Bacon and Vegetable Risotto

Look for precooked bacon strips in the deli meat case of your supermarket. Choose plain bacon for this recipe. (Maple-flavored bacon is too sweet.) Serve this risotto with a salad of bagged exotic greens and the vinaigrette dressing
Portions:4
Share on Facebook Print Recipe

Ingredients

  • 1 package 2 to 3 ounces precooked bacon strips
  • 1 package 5.4 ounces chicken risotto mix
  • 1 cup frozen peas
  • 1 tablespoon minced fresh cilantro

Instructions

  • Place the bacon strips in a hot skillet and heat 1 minute to crisp.
  • Remove from skillet, cut into 1-inch squares, and set aside.
  • Prepare the risotto according to package directions, adding the peas with the risotto seasonings.
  • Cook the risotto as the package directs, stirring occasionally.
  • When the rice is tender, stir in the bacon and cilantro.

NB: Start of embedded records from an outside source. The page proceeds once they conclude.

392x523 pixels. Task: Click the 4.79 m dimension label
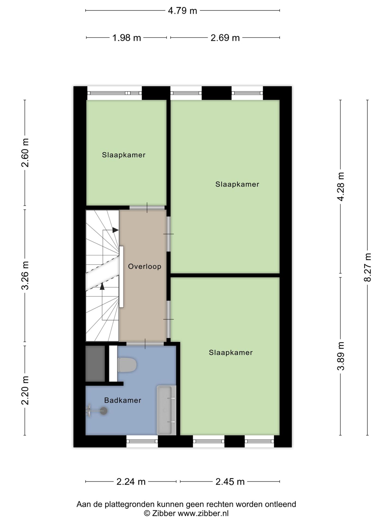tap(182, 11)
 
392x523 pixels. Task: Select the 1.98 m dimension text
tap(127, 38)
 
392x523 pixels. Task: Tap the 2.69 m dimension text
tap(225, 38)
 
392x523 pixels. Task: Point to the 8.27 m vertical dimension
tap(368, 267)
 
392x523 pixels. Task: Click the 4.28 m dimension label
tap(341, 187)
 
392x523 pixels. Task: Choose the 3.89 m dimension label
tap(341, 356)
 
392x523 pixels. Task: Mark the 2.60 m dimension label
tap(25, 153)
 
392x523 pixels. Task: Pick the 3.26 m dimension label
tap(25, 275)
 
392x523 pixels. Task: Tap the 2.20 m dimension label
tap(25, 390)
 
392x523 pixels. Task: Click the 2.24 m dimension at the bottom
tap(131, 482)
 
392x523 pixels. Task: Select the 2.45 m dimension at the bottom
tap(230, 482)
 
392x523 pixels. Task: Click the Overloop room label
tap(145, 266)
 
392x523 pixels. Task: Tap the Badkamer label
tap(122, 400)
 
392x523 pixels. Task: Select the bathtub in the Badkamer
tap(166, 410)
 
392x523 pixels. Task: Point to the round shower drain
tap(103, 411)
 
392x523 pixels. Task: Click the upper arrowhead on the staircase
tap(116, 230)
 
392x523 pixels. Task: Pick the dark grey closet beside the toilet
tap(95, 364)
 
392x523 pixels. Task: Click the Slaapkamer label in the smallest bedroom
tap(124, 155)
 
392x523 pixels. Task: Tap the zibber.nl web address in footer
tap(203, 513)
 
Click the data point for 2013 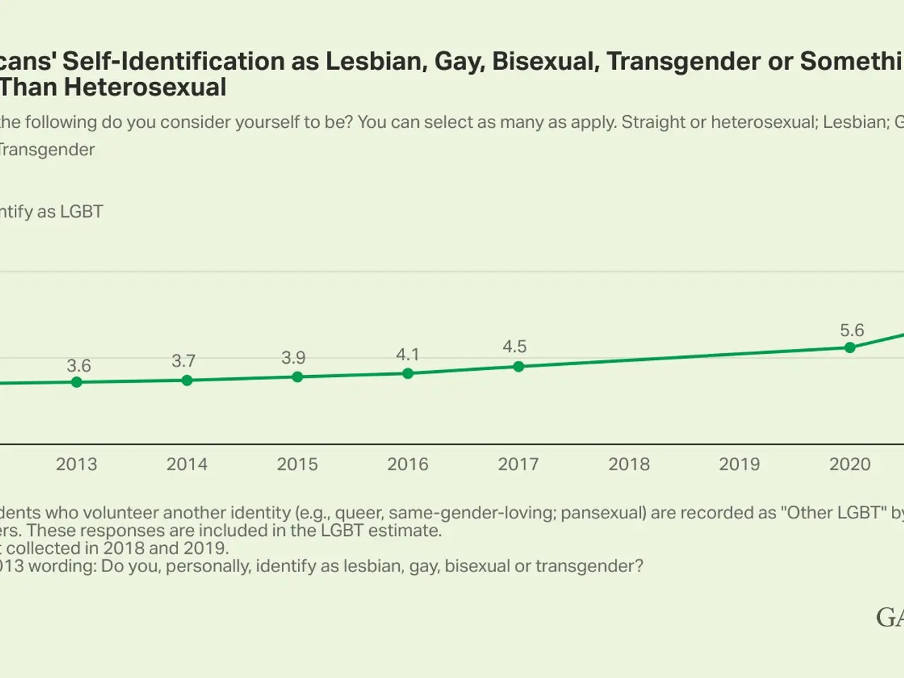click(77, 382)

Notes / Tips / Wine Advice:

Vary It!

Sprinkle 2 tablespoons grated Parmesan cheese into the dish along with the bacon and cilantro. Also, replace the bacon with a cup of leftover cooked, diced chicken breast meat or a 6-ounce package of cooked, diced chicken breast if you prefer. A cup of cooked, diced chicken breast meat is the equivalent of 1 small, raw chicken breast half.